Ist der neue Erdenbürger dann angekommen, landen einige Eltern jedoch unsanft auf dem Boden der Realität. Nichts ist mehr, wie es war, der Alltag scheint vollständig umgekrempelt. In das Rosarot und Himmelblau kann sich ein unheilvoller Grauton mischen.
Natürlich bleibe ich zu Hause! Der befristete Ausstieg aus dem Beruf scheint verlockend. Doch viele Frauen, und es betrifft in erster Linie immer noch das weibliche Geschlecht, merken schon bald, wie sehr ihnen der Beruf, die damit einhergehende Anerkennung und nicht zuletzt die finanzielle Unabhängigkeit fehlen. Da kann es passieren, dass man dem Partner, der augenscheinlich auf den ersten Blick weniger aufgegeben hat, Unrecht tut.
Zum Glück gibt es Beratungsstellen, die dem Paar in dieser Krise beistehen und dazu raten, »Verdienstkonten« einzurichten. Wer macht wann was und verzichtet wie oft worauf? So nimmt man ungerechten Vorwürfen rechtzeitig den Wind aus den Segeln.

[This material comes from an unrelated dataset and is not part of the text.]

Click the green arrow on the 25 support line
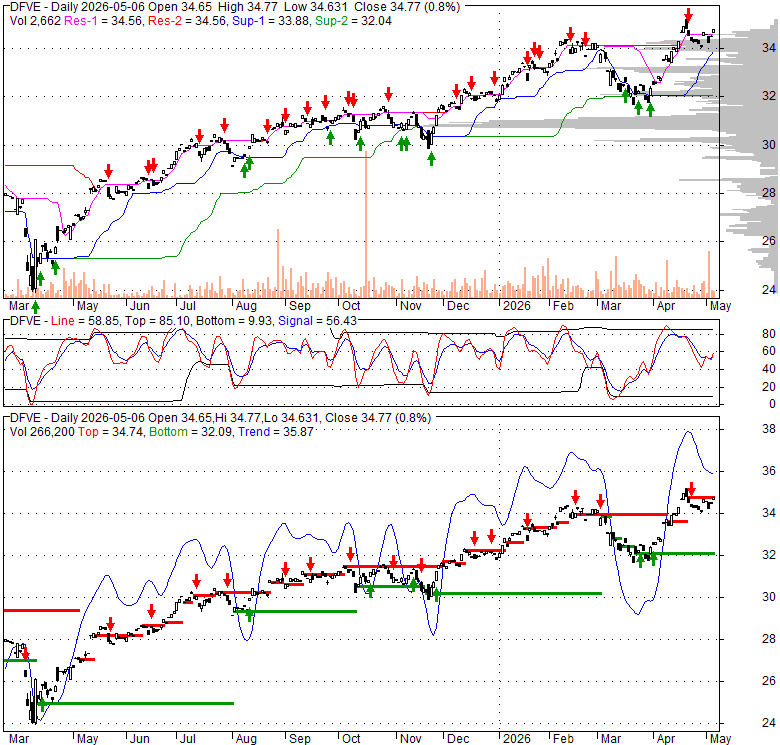 pyautogui.click(x=42, y=705)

Besonders schwer fällt Spätgebärenden, die sich auf der Karriereleiter Sprosse um Sprosse nach oben gearbeitet haben, eine Umstellung. Keine einfache Situation, wenn der Job von heute auf morgen wegfällt und Windelwechseln und Haushaltsführung diesen Patz füllen sollen. Streben sie gar danach, Familie und Beruf miteinander zu vereinbaren, wird hier und da die Nase gerümpft und Unverständnis geäußert. Sie kümmert sich nicht selbstlos um den Nachwuchs? Typisch, karrieresüchtige Rabenmutter!
Ein Kind spürt sicherlich, ob Mama und Papa mit ihrem Leben glücklich sind. Wen es ausfüllt, sich rund um die Uhr mit seinem Nachwuchs zu beschäftigen, soll das tun. Aber auch andere Lebenspläne haben sehr wohl ihre Berechtigung.
Die Gesellschaft stellt hohe Ansprüche an die Kindererziehung. Unbestritten wollen Eltern das Beste für ihre Kinder, und das ist auch gut so. Aber muss wirklich alles so perfekt sein, oder kann aus dem Nachwuchs auch etwas werden, wenn er nicht bereits im Kindergarten eine Fremdsprache büffeln muss? Astrid Holz von Pro Familia in Bielefeld nennt es gar einen Mutterwahn, der viele Frauen antreibt und ihnen das Leben schwer macht.
Es scheint an der Zeit, in vielen Punkten ein gesundes mittleres Maß anzupeilen. Die Super-Nanny macht's vor. Es kann einem Kind nicht schaden, wenn es nicht immer und überall die erste Geige spielt und sich die Aufmerksamkeit nicht ständig auf den süßen Fratz konzentriert. Vielleicht haben Paare so eine reelle Chance, nicht zu Versorgergemeinschaften zu mutieren, sondern das zu bleiben, was sie waren: Lebensgemeinschaften, deren Glück letztendlich mit einem Kind gekrönt wurde.